Friday, September 21, 2012

Time

Time is really all we have.
Without time we cannot love,
Without time we cannot experience,
Without time we cannot cherish,
Without time we cannot forgive,
Take the time to love genuinely without restraint,
Take the time to embrace loved ones,
Take the time to relish in the magic of life,
Take the time to let go and give your all.
When time is up and you have not a minute left,
Know you spent every second of life, making it your best.

Wednesday, September 19, 2012

Choices

Little by little I am moving towards my ultimate goal of being true to myself. This includes treating my body and soul with the respect I deserve, listening to cues from within to make decisions, dealing with the pain and anguish that years of sexual abuse caused me, and living my life in a way that satisfies me, rather than making me want something different than what I have.
Everyone struggles at some point in their life. For someone like me who has not only struggled, but at times could barely hold on, I have learned it is not what happened that brings us down, but how we choose to react to what has happened. We DO have choices. We can choose to react or take action. We can choose to live or we can choose to die. We can choose to be miserable or we can choose happiness. It is unfortunate that so many do not realize this. I have been guilty of this for as long as I can remember. I believed that my life was the way it was because of what I had been through in my childhood. I have lived my life reacting; in a negative way, to my childhood experiences. I do not blame myself, I was too young, it is not my fault that he made the choices he did. I cannot live a life of regret for the actions I did not take, I cannot be regretful that I did not try to stop the abuse, I cannot keep thinking about what I could done. I can only choose to take initiative now. I am choosing to live, I am choosing to take action, I am choosing to not let him and what he did to me rule my life anymore. I am choosing me.

Tuesday, September 11, 2012

Sometimes I wonder...

What is the true purpose of my life? To be a good mother? a friend? a wife? Should I continue my pursuit of nursing? I feel as though I have yet to figure this out and I wonder if I ever will. I feel like there are so many road blocks trying to steer me in a different direction. My therapist said that she thinks it is Karma paying me back for all the bad I have done in my life....funny how that works. And here I thought I was a decent person. Apparently even those little indiscretions come back in bit you in the ass sooner or later.
I try so hard to stay positive and upbeat despite my situation, I know that is the only way, but it is so hard to not get down. Especially not knowing how the bills will get paid or how we will buy groceries. You would think that after suffering like this so many times I would have learned my lesson, but I have not. I keep putting myself in the same situation and expect different results, crazy?!? This goes back to my lack of guidance when I was younger, and unlike my sister, I still haven't figured out how to be an adult. I just don't get why I can't connect the pieces of responsibility and get my shit together?? I do not understand why it doesn't "click" for me.

Saved data entries
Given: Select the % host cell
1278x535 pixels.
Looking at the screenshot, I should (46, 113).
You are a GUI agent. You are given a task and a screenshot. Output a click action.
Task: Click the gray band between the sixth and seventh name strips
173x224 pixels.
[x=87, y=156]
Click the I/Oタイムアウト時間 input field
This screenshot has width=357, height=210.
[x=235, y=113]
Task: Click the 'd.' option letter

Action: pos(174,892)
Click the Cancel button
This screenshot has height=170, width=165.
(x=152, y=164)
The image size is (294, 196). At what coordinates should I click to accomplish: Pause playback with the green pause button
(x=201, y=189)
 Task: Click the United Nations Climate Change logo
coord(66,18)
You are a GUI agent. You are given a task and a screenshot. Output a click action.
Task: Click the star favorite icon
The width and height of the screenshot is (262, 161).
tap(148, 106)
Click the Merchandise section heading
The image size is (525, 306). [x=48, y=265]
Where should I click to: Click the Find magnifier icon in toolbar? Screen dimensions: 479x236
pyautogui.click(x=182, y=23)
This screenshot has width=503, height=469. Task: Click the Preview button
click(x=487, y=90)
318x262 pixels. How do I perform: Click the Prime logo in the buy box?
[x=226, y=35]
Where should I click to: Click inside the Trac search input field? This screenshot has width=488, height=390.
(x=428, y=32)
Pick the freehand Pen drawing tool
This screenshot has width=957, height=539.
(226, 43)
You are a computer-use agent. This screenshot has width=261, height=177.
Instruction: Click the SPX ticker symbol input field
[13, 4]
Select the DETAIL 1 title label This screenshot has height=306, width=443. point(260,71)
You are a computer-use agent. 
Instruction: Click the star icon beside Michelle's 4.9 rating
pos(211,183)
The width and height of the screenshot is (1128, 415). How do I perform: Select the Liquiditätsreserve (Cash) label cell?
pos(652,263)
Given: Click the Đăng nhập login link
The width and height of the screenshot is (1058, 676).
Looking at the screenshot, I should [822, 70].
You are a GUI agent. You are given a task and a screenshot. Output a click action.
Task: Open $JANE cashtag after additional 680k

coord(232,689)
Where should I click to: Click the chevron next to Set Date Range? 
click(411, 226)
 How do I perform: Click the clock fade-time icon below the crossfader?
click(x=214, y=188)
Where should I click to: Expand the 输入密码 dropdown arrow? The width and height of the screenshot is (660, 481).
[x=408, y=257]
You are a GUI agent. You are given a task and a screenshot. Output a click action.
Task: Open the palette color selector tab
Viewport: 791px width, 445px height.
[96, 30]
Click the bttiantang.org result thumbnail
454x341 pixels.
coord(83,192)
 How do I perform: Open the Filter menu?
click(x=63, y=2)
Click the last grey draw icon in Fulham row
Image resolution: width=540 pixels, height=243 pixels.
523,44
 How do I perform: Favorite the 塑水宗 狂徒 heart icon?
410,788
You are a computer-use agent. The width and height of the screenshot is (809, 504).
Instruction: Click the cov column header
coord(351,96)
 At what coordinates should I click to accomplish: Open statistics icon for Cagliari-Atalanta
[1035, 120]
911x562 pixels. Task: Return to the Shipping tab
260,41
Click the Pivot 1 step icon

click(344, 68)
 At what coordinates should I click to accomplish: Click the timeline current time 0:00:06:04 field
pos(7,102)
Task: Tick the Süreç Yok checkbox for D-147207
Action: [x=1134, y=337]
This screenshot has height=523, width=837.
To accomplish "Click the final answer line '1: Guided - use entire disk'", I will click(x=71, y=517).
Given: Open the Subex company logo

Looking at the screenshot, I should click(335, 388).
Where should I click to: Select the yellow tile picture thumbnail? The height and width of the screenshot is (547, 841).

— WORK ORDER A —
List every verb that completes the phrase "Without time we cannot" in the poem in the blog.
— WORK ORDER B —
Do these statements agree with the blog? Answer yes or no for each, and quote the words that decide it.
(i) The post titled "Choices" is dated Wednesday, September 19, 2012.
(ii) The writer has decided to stop pursuing nursing.
(iii) The writer's therapist links the road blocks to Karma.
— WORK ORDER C —
Answer from the blog:
(i) What is the title of the poem dated Friday, September 21, 2012?
(ii) In the post "Choices," what does the writer call the ultimate goal?
(iii) In the post dated Tuesday, September 11, 2012, which family member does the writer say has figured out how to be an adult?

— ANSWER BOX A —
love, experience, cherish, forgive

— ANSWER BOX B —
(i) Yes: "Wednesday, September 19, 2012" is the date heading that directly precedes "Choices".
(ii) No: "Should I continue my pursuit of nursing? I feel as though I have yet to figure this out"
(iii) Yes: "My therapist said that she thinks it is Karma paying me back for all the bad I have done in my life"

— ANSWER BOX C —
(i) Time
(ii) Being true to myself
(iii) The writer's sister